その後金門で大型の伝染病が3回も発生し、医術にも長け、手術もうまかった彼は治療に駆り出され、数年後胃腸炎のため41歳という若さでこの世を去りました。黄天佑紀念館では民衆に親しまれた彼の歴史や生活の様子を知ることができます。
高台に作られた莒光樓は八二三砲戦精神の象徴とも言われている建物。八二三砲戦の際に建てられた紫禁城のような中国建築は中国大陸と緊張状態にあった10年間で4回も台湾の切手の写真として使用され、有名になりました。
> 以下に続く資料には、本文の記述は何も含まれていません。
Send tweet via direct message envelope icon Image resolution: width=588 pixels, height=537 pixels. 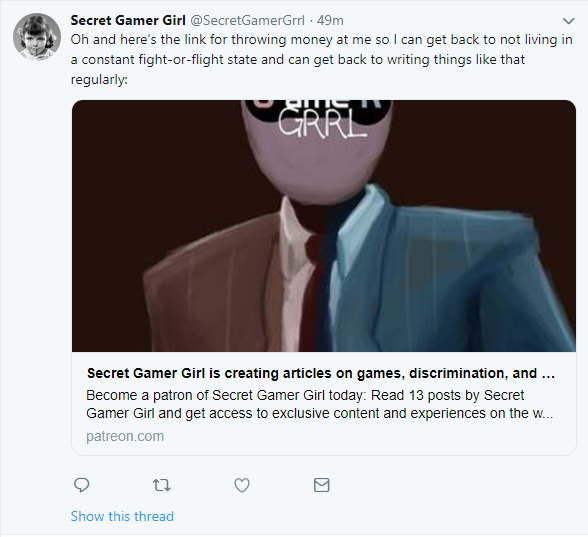click(x=321, y=485)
現在は中も開放されており、金門の歴史や生活様式を紹介しています。天気がいいと廈門も見えるのですが、ナビは夜に訪れました。実は毎晩1時間ごとに15分間ライトショーが楽しめるのです。レーザービームが飛び交う派手なものを想像しましたが、金門の自然や文化を音楽に合わせて映し出す可愛らしいライトショーでした。
住所:金門県金城鎮賢城路1号(莒光湖のそば)
電話:(08)232-5632
開放:8:00~22:00
シンガポールの華僑である陳景蘭が建てた洋館。金門には多くの洋館があるのですが、成功した華僑たちは金門に洋館を建てるのがステータスであり、また民衆のために使用していた例も多々あります。
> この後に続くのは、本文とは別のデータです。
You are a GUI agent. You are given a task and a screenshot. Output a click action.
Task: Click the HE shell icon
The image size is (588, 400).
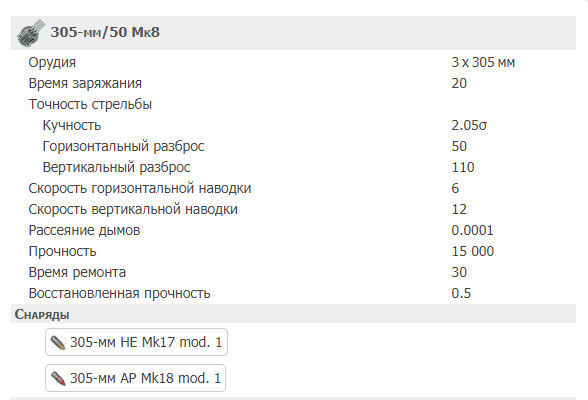click(x=58, y=343)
もちろん「陳景蘭洋樓」もしかりで、陳坑小学校として使用されたり、1949年以降は国軍によって、軍病院としても使用されました。はたまた阿兵哥(兵隊さん)たちの憩いの場としても提供されたそうです。が、肝心の陳景蘭氏がここに暮したのはほんの少しだけだと言われ、成功者も大変だなぁと思ってしまいました。
世界に一つだけと言われている坑道にある本格的な軍医院。山の中に掘って作ったというから驚きです。金湖鎮夏興村にあり、1978年から掘りはじめ1980年に完成されましたが、現在は使用されていません。ナビが訪れた時も中に入ることができませんでしたが、ナビを案内してくれた金門人・美玲さんはこの病院で出産したから、特別思い入れのある病院なのと語ってくれました。
金門で兵役についた方や金門人にとって生活に密着した病院だったんですね。金門政府によると、ここを金門の文化に触れられる博物館にしたり、免税品が買えるお店を作ったり、お酒の飲めるバーにしたりする計画があるのだとか。どんな未来が待っているのかちょっと見守りたいと思います。